Smoothies: Recipes and Add-ins

Smoothies: Recipes and Add-ins

By Laura Coffee, Marketing & Owner Services Manager, Co-op Owner


You can see the video on this topic here.

Smoothies are one of those foods that tend to straddle the line between meal/snack/dessert. It’s easy to add too much sugar and veer off into dessert territory, or not enough fiber and protein so it becomes a snack. I’d like to offer some suggestions to make your smoothies more filling so they can step up and park themselves firmly in the meal category. Here are some of my go-to smoothie boosters:

Smoothie Add-ins:

  • Oatmeal—thickens and adds fiber
  • Carrots—fiber and antioxidants
  • Spinach—fiber and nutrients
  • Hemp seeds—protein and Omega 3/6
  • Pumpkin seeds—protein and Omega 3
  • Chia seeds—thickens and adds protein and fiber
  • Flax seeds—thickens and adds protein and fiber
  • Probiotics—I sometimes add one dose worth of capsules per serving
  • Coconut milk or coconut water instead of juice—less sugar – really any unsweetened non-dairy milk will work
  • Spices (Cinnamon and Ginger work great!)
  • Fresh herbs (Try basil with strawberry or mint with chocolate!)
  • Try sweetening with dates, frozen bananas, or stevia instead of adding extra sugar or juice.

 

These two recipes are examples of a typical smoothie that I would make. They have lots of add-ins to help them be both filling and energizing.

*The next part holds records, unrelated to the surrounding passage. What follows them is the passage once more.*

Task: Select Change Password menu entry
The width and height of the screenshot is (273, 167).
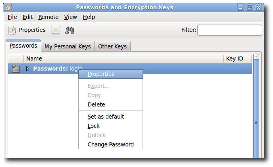Action: (x=111, y=144)
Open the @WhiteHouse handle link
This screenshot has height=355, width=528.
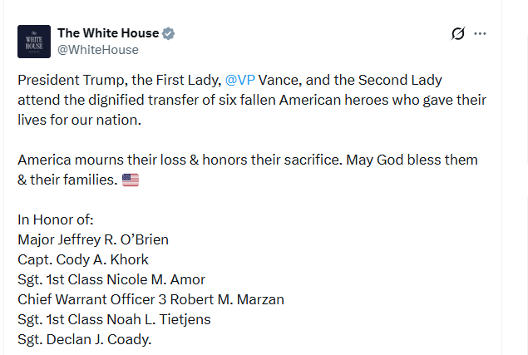click(98, 50)
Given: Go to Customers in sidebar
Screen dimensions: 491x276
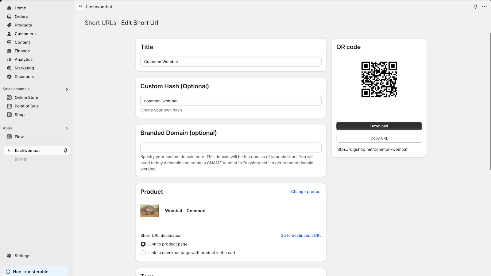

Neither recipe has any added sweeteners. If you prefer a sweeter smoothie try using vanilla milk or yogurt instead of unsweetened, and/or increasing the number of bananas/dates to three.

Fruit Smoothie

  • 2 cups frozen fruit
  • 2 cups milk or yogurt
  • 2 frozen bananas or pitted dates
  • 1 carrot
  • 3 Tbsp seeds
  • 1 tsp ground ginger/cinnamon/cardamom or 2 tsp vanilla extract
  • A pinch of salt (optional)

Instructions:

Combine all ingredients in a blender until smooth. Start on pulse to break up the frozen fruit. Makes two 16oz servings.

 

Chocolate Peanut Butter Smoothie

  • 2 cups milk or yogurt
  • 2 frozen bananas or pitted dates
  • 1/2 cup peanut butter
  • 1/2 cup oats
  • 2-3 Tbsp cocoa powder
  • 3 Tbsp seeds
  • 2 tsp vanilla extract
  • Pinch of salt (optional)

Instructions:

Combine all ingredients in a blender until smooth. Add peanut butter in globs AFTER the liquid to avoid it sticking to the sides. Makes two 16oz servings.